Rewrite the lines from the one containing "Given: Click the Next pagination button" up to and including the one containing "Looking at the", changing "pagination" to "page navigation" and keeping everything else the same.
[START MATERIAL SUPPLIED]
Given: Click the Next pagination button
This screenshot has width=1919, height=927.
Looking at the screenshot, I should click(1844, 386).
[END MATERIAL SUPPLIED]
[START MATERIAL SUPPLIED]
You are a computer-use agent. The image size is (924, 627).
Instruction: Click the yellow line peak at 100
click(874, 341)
[END MATERIAL SUPPLIED]
SOLUTION FOR THIS TASK:
Given: Click the Next page navigation button
This screenshot has width=1919, height=927.
Looking at the screenshot, I should click(1844, 386).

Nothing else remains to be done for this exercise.